5. Limit Nuisances Actively
Deliberately look at all the nuisances in your life and actively limit them. This could involve adjusting your commute, winding down conversations with annoying friends, or restricting the amount of junk food or self-imposed controls in your life.
6. Focus on Fewer Opportunities
Instead of spreading yourself thin across many opportunities, focus intensely on a select few high-potential ones. The transcript suggests focusing on 2 out of 12 opportunities can lead to 110% of your target, as opposed to losing 10 by trying to manage all 12.
7. Limit to Increase Value
Counter-intuitively, limiting your output or relationships can increase their quality and your overall value. For example, fewer trips can increase your value, fewer deals can lead to better customer service, and fewer friends can lead to deeper, more real friendships.
8. Measure Impact, Not Volume
Shift your metrics of success from quantity (e.g., number of listeners, guests, topics) to quality and impact (e.g., impact on every listener, quality of guests, topics you truly believe in). This leads to more meaningful and sustainable work.
9. Time-Bound Intense Work
If you need to work intensely (e.g., for a startup), set a clear time limit for this period (e.g., “a year or two”). Acknowledge that this phase should not be never-ending, preventing burnout and the addiction to stress.

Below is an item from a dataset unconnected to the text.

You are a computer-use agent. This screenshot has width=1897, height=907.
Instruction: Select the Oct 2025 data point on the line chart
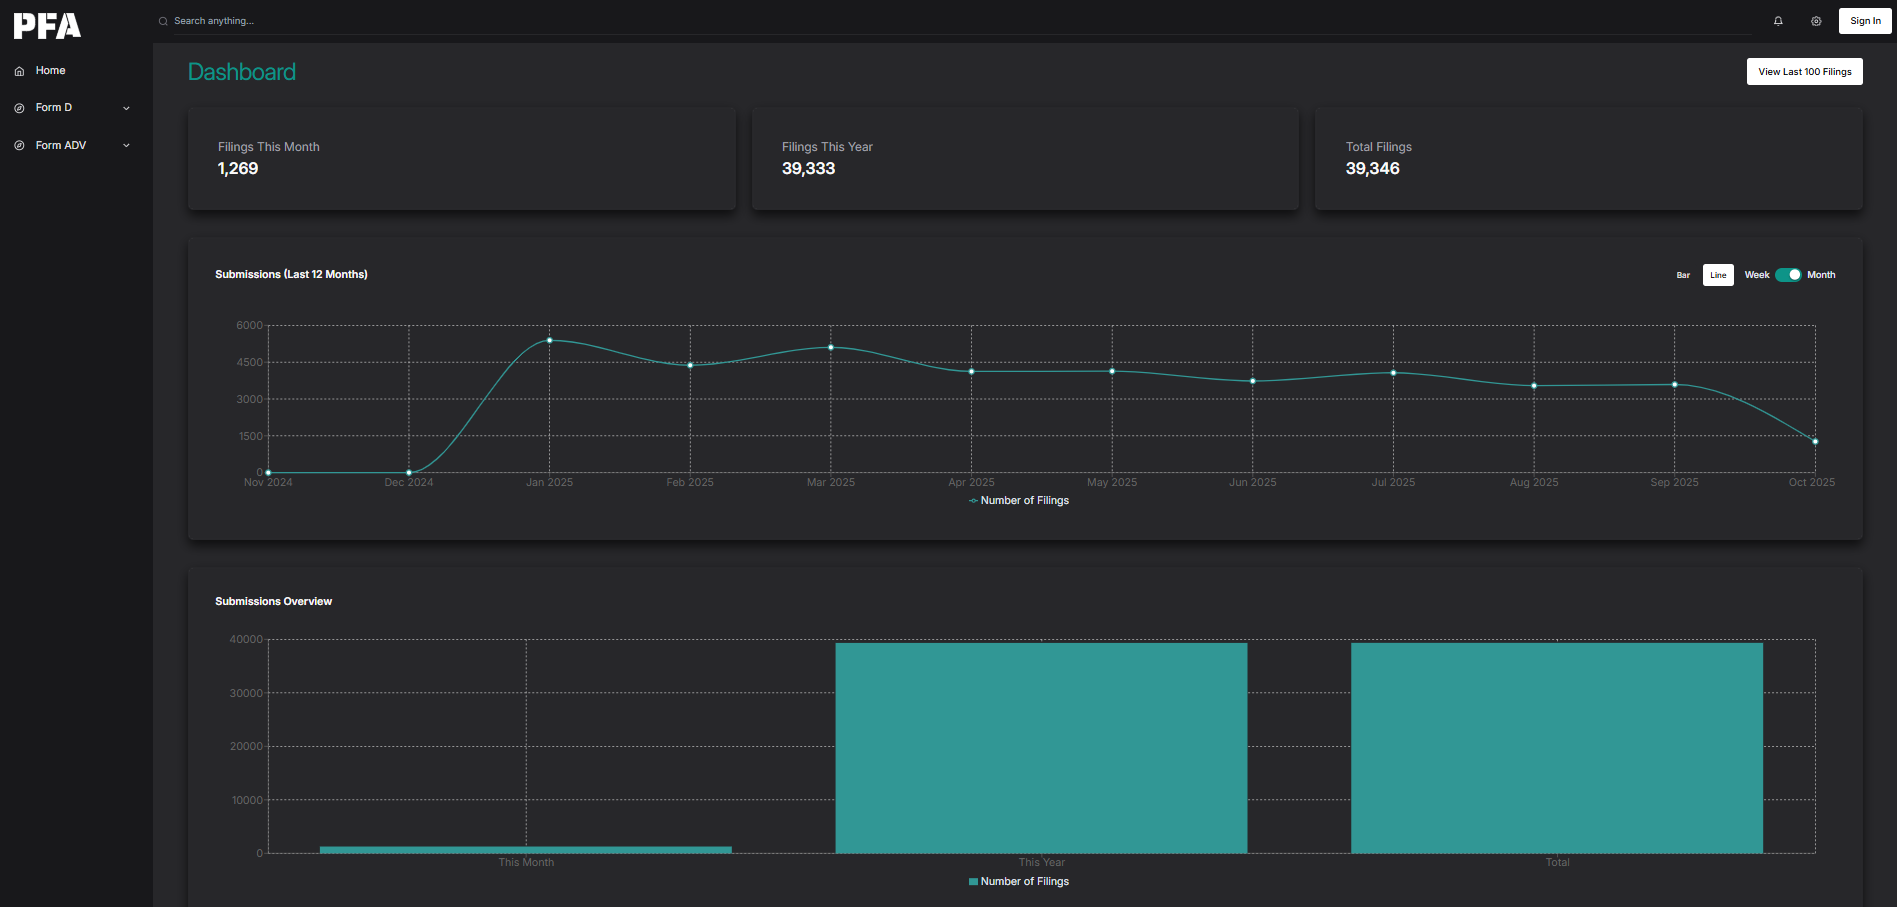point(1814,440)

10. Structure Meetings for Efficiency
If you’re in a leadership role, consider structuring your meetings to be a specific length, like one hour, and limit the number per day (e.g., four). This ensures meetings are strategic (not too short/operational) and productive (not too long/unprepared).
5 Key Quotes
Trauma is not what breaks us. The interesting stuff that breaks us is the long application of obsessions, nuisances, and trauma and and noise.
Mo Gawdat
The lie is it's never ending. I told you openly for every one of us, not just you, there's no ceiling, there's no preview, there's no pre-plan of when I reach this, it's enough.
Mo Gawdat
You know what happens when you limit yourself to five friends? They become real friends. You go out and meet them instead of text them.
Mo Gawdat
The addiction of stress... it's the only script that you know.
Mo Gawdat
It's a big lie. The whole endless cycle of growth and progress is a big lie. It's the reason why we're allowing AI into our life without thinking of the dangers of AI because it's a big lie. More is better, faster is better, more progress is better, is it?
Mo Gawdat
2 Protocols
CEO's Meeting Management Protocol
Mo Gawdat (describing a CEO he met)- Limit meetings to a maximum of four per day.
- Ensure each meeting lasts exactly one hour.
- Avoid meetings shorter than an hour, as they are considered too operational.
- Avoid meetings longer than an hour, as they indicate a lack of preparation or clarity.
Sales Opportunity Prioritization Protocol
Mo Gawdat- When presented with multiple sales opportunities (e.g., 12), focus only on the most promising two.
- Do not engage with the less promising opportunities, even if they represent large potential deals.
- Serve the chosen opportunities better to increase the likelihood of closing deals, aiming for 110% of the target.